Excerpted passage:
╭──

All blocks that are assigned to a call can be run in parallel. If you launch a kernel with N blocks, then you could think of it as running N separate instances of the kernel function. That’s pretty convenient! The nvcc compiler will make sure that the kernel function has access to the exact block index so that the specific block-instance of the kernel knows which parts of the incoming arrays it should process. So in essence, a CUDA kernel is a kind of map operation.

A block can contain multiple threads itself. Threads are just an additional layer of parallelism, so they run in parallel. Why another layer of parallelism, you ask? Well, threads can do things that blocks cannot. Threads can share their memory which is typically useful when you want to use the same value of some input array in the same block multiple times. The shared memory access is much faster and it is one of the many ways you can optimize your final CUDA implementation. Here is a schematic illustration of the two parallel layers:

Figure 1: Blocks and threads for parallel computing on a CUDA device.

The CUDA kernel

Now we’re ready to look at the CUDA implementation of the forward capsule prediction:

__global__ void capsulePredictionKernel(
    const float* in, const float* weights, float* out,
    const int64 o_d0, const int64 o_d1, const int64 o_d2,
    const int64 x_d0, const int64 x_d1,
    const int64 w_d0, const int64 w_d1, const int64 w_d2,
    const int64 in_dim, const int64 output_size)
{
  CUDA_1D_KERNEL_LOOP(i, output_size)
  {
    // So here we have out[b,ci,cj,e]
    const int64 b     = i / o_d0;
    const int64 ci    = (i % o_d0) / o_d1;
    const int64 cj    = (i % o_d1) / o_d2;
    const int64 e_out  = i % o_d2;

    // Then, we can have a look at computing the array indices for in and W
    int64 in_idx = b * x_d0 + ci * x_d1;
    int64 w_idx = ci * w_d0 + cj * w_d1 + e_out * w_d2;

    // Initialize result
    float result = 0.0;
    for (int64 v = 0; v < in_dim; ++v)
      // For both in and weights, the subsequent elements of the forward
      // computation are also subsequent in memory
      result += ldg(in + in_idx++) * ldg(weights + w_idx++);
    // Write result
    out[i] = result;
  }
}

The first thing you might notice is the __global__ qualifier that precedes the function definition. This is what the nvcc compiler uses to make the function available globally, meaning that it can be launched from CPU, or ‘host’ code in CUDA terminology. The function’s arguments inherit their names from the launchCapsulePrediction function so they should not cause too much confusion. The CUDA_1D_KERNEL_LOOP is a macro defined in tensorflow/core/util/cuda_kernel_helper.h. It replaces this line of code with:

for (int i = blockIdx.x * blockDim.x + threadIdx.x; i < output_size;
     i += blockDim.x * gridDim.x)

╰──

Stated goal 1:
Please answer these from the CUDA kernel excerpt, one per line:
(a) According to the excerpt, from what kind of code does the __global__ qualifier let the function be launched?
(b) In which file is the CUDA_1D_KERNEL_LOOP macro defined?
(c) What can threads do that blocks cannot?
Stated goal 2:
Rewrite the CUDA kernel excerpt from "A block can" to "a CUDA device.", putting "level of parallelism" in place of "layer of parallelism".
Stated goal 3:
Extend the CUDA kernel excerpt past its final line.

Dataset excerpt:
╭──

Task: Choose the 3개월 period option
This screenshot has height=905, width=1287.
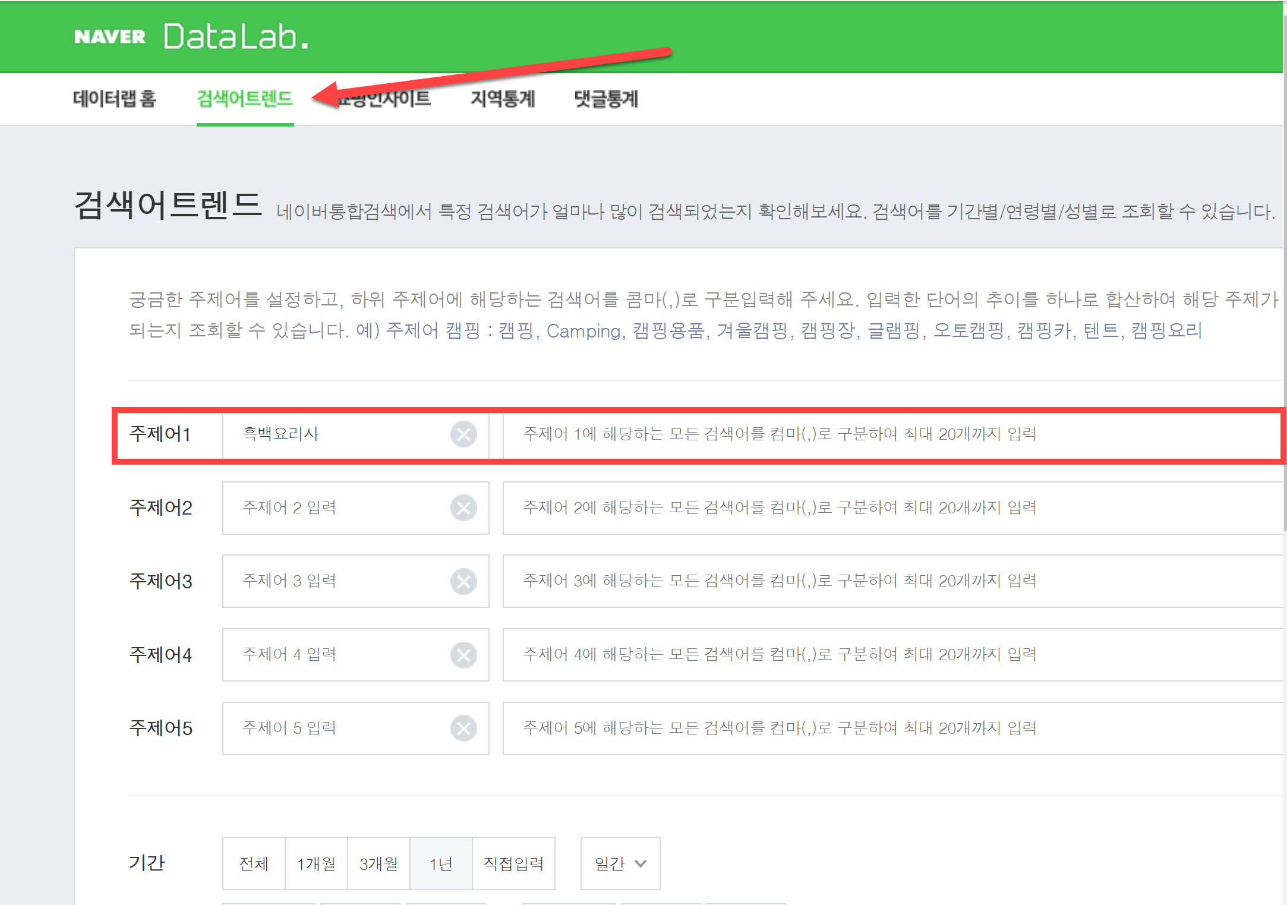Action: pos(378,863)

╰──

Exercise result 1:
(a) From CPU code, called 'host' code in CUDA terminology.
(b) tensorflow/core/util/cuda_kernel_helper.h
(c) Threads can share their memory.

Exercise result 2:
A block can contain multiple threads itself. Threads are just an additional level of parallelism, so they run in parallel. Why another level of parallelism, you ask? Well, threads can do things that blocks cannot. Threads can share their memory which is typically useful when you want to use the same value of some input array in the same block multiple times. The shared memory access is much faster and it is one of the many ways you can optimize your final CUDA implementation. Here is a schematic illustration of the two parallel layers:

Figure 1: Blocks and threads for parallel computing on a CUDA device.

Exercise result 3:
The CUDA kernel launch together with this TensorFlow macro forces us to think in an abstract yet convenient way: it gives us some index i that correspond to the i-th element of the output array out. Different block/thread instantiations of this kernel will get their own values for i. Now all we have to do is figure out what the indices are of our additional arrays in and weights. In order to do that, we determine the batch index b, the input capsule index ci, the output capsule index cj and the out capsule element index e_out:

// So here we have out[b,ci,cj,e]
const int64 b     = i / o_d0;
const int64 ci    = (i % o_d0) / o_d1;
const int64 cj    = (i % o_d1) / o_d2;
const int64 e_out = i % o_d2;

Determining these becomes straightforward once we know the number of elements contained in each axis. In fact, we have given the memory sizes as arguments to the function. For the other arrays, we can then convert b, ci, cj and e_out to their respective one-dimensional indices:

// Then, we can have a look at computing the array indices for in and W
int64 in_idx = b * x_d0 + ci * x_d1;
int64 w_idx  = ci * w_d0 + cj * w_d1 + e_out * w_d2;

Again, we use the already provided memory sizes for each of the axes to get our one-dimensional indices. These are the indices for the first input capsule element of (i) input capsule ci at batch index b and (ii) the weights of the input capsule ci, the output capsule cj and the output capsule element e_out. If you’re familiar with Matlab, then perhaps it helps to remind you of the sub2ind function that concerns the very same thing.

We assume that the last axis of both in and W corresponds to the input capsule elements. This means that they are subsequent in memory and it is therefore straightforward to construct the loop that goes over the individual input capsule elements:

// Initialize result
float result = 0.0;
for (int64 v = 0; v < in_dim; ++v)
  // For both in and weights, the subsequent elements of the forward
  // computation are also subsequent in memory
  result += ldg(in + in_idx++) * ldg(weights + w_idx++);
// Write result
out[i] = result;

The ldg function is a Read-Only Data Cache Load Function. It just receives a pointer to the actual element to read. Remember that we are computing matrix-vector products, which are just sets of inner products. A potential improvement here is to use shared memory since a single input capsule value is used many times, but we will leave out further optimization for now.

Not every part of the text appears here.